Addressing the challenges
To what extent are governments and humanitarian actors prepared to address the challenges and cope with what may be a rapidly developing issue? Migration has yet to be discussed systematically within the context of adaptation strategies to environmental and climate change. There are a variety of perspectives about the topic, discussed below.
Some characterize migration as a failure of adaptation, rather than as a form of adaptation. Yet studies have found that migration is often a proactive risk diversification strategy for households facing environmental stress amidst a range of other risks that must be managed at the same time.

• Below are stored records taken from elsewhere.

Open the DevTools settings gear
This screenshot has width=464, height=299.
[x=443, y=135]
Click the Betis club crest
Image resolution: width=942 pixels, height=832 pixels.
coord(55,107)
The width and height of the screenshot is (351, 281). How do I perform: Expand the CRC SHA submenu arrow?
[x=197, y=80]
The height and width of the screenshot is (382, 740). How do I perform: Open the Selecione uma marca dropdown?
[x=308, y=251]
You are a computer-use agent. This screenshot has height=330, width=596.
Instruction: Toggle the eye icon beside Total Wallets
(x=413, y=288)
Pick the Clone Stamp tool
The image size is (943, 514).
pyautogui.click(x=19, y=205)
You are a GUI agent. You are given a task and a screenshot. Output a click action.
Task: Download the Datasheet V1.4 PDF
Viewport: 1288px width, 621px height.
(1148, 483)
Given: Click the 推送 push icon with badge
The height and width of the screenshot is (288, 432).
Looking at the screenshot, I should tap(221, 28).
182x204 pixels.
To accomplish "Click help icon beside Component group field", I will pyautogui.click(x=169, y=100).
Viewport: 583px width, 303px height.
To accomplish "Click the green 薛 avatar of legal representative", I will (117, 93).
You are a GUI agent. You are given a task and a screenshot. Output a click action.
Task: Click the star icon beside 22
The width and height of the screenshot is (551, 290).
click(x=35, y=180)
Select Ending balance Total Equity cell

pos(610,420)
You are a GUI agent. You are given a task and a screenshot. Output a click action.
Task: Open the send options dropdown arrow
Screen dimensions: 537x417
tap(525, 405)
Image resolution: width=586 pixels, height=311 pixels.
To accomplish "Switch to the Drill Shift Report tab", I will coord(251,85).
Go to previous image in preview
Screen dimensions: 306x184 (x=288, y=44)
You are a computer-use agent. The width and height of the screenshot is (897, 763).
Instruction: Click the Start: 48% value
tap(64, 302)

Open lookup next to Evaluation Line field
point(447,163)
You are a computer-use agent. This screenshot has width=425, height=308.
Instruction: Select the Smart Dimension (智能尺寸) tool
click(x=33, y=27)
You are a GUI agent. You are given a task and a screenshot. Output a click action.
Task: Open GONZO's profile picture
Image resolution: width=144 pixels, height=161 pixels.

Another point is that both migrants and those who remain behind in environmentally stressed areas are linked to one another and need to be considered together in policy. Migrants often remain linked to communities that remain behind. These links may be material (remittances), cultural/social or political, and help shape the resilience and adaptation capacity of both those who leave and those who stay.
Another facet is that migration often happens because people expect that, on the balance, life will be better somewhere else. Actual natural thresholds need not be reached before social systems reach critical tipping points and environmentally induced migration becomes an expression of that tipping point.
These points raise implications for migration and relocation in adaptation plans. However, governments do not (yet) widely view migration as an adaptation alternative. Few National Adaptation Plans mention migration or relocation.
Currently the draft negotiation text for the Copenhagen Agreement reflects a need to consider the link, indicating a growing understanding of the role of human mobility in response to climate change impacts.
Need for synergies in policy and research
To better understand the climate change and migration nexus and create sustainable solutions, the United Nations University, the International Organization for Migration, the United Nations Environment Programme, the Stockholm Environment Institute and the Munich Re Foundation established the Climate Change, Environment and Migration Alliance in April 2008.
The Alliance was founded in response to the growing realization that there is need for synergies in policy and research, interdisciplinary multi-stakeholder collaboration and the development of comprehensive approaches at the country level. This marks a major step in the right direction in moving from knowledge to action on climate change and migration.
The major aim is to mainstream environmental and climate change considerations into migration management policies and practice, and to also bring migration issues into the world’s on-going environmental and climate change discourse.